Friday, November 14, 2008

Coffee-Soaked Awards - Week of November 10, 2008

Ah. Do you smell that, America? We're over a week past the election, and we can finally breathe clearly, knowing that it's going to be awhile before we hear any more campaigning. Unless, of course, you live in Alaska. Or Georgia. Or Minnesota. Or any state that has people jumping the gun to get the next campaign started. Oh well, it was a beautiful moment while it lasted. On to the awards, then.

A Lasting Legacy Award
As it turns out, GDub may actually have something positive to leave behind when he ends his term of office. In the future world leaders may actually govern a bit more thoughtfully, not wanting to "end up like Bush". It's already happened with Russia's Vladimir Putin. If this continues, children may be told to finish their vegetables to keep the Bushieman from visiting them at night.

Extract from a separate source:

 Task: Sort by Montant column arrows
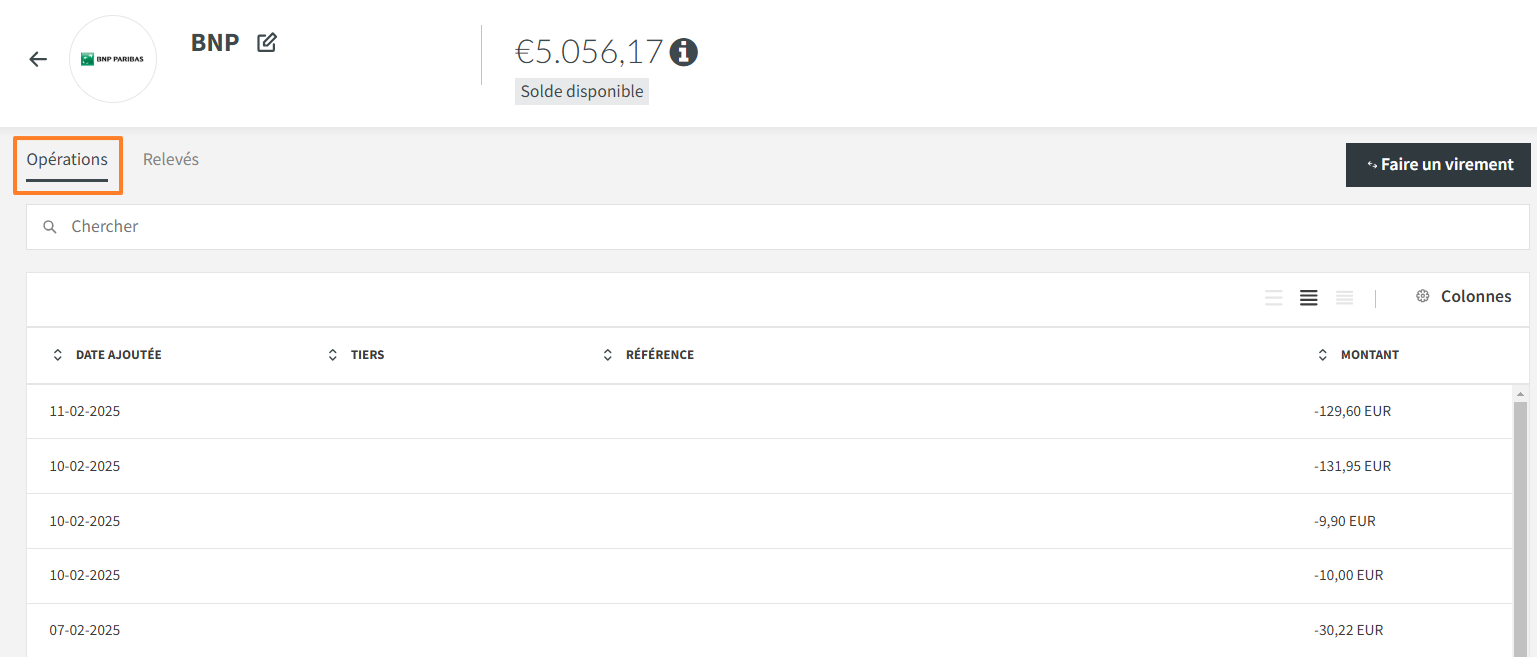[1323, 355]
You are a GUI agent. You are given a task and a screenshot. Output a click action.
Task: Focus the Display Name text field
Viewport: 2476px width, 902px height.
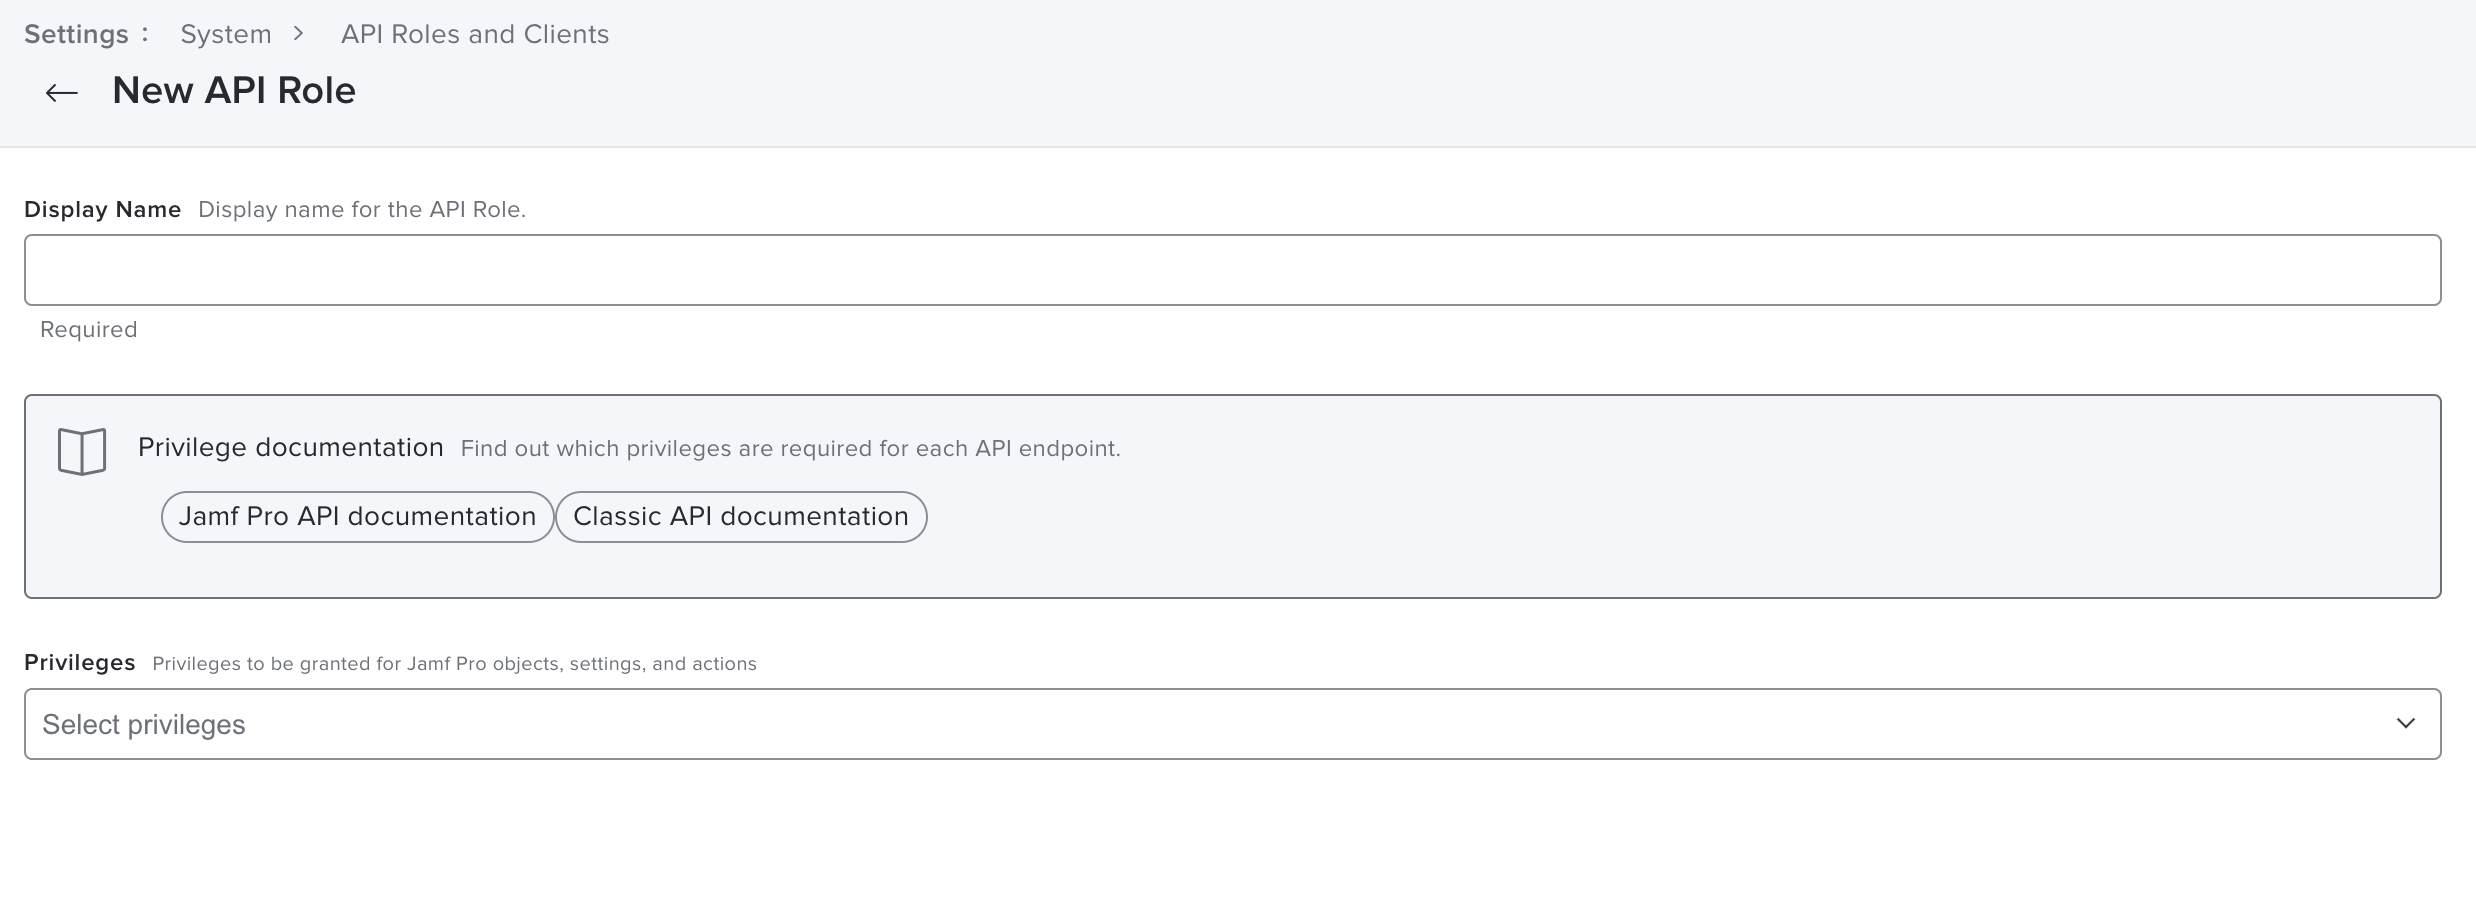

He's Too Drunk, I'll Drive Occifer Award
It's not often that the police get to make two DWIs at one traffic stop. And yet, when the drunk passenger decided to move into the driver's seat and start going while the original driver was being given a field sobriety test, the police were able to achieve a rare double. Police are now hoping to get the incredibly rare octuple, which requires a drunk driver in a clown car.

Shaken Up Award
It was only a matter of time before we finally saw one of these. A Mississippi man has invented the first vibrating toilet seat. Right, because men need another excuse as to why they miss the bowl in the morning.

An Odd Complaint Award
Some things, people really shouldn't complain about. Whether or not they actually got sesame seeds on their Big Mac. If their pizza had a few too many pieces of pepperoni (actually, this complaint is acceptable if you didn't order a pepperoni pizza). Whether or not a bank had empty cash drawers when you went to rob them. Later, the robber went on to complain that Taco Bell didn't have any hamburgers.

My Eyes! Award
They say a picture is worth a thousand words. This particular picture is worth eye bleach.

Saw It Coming Award
A UK couple is currently in the middle of a divorce. Why? Well, after meeting online, the wife found out that the husband has been cheating on her. Online. With other pixellated floozies. As part of the settlement, the wife is expecting to be given some mad l00tz with which to pwn n00bz.

Cured? Award
There's a legitimate chance that an AIDS patient may have been cured with a targeted bone marrow treatment, one generally reserved for leukemia patients. We have absolutely nothing snarky to say about that... we actually think it's pretty darned cool.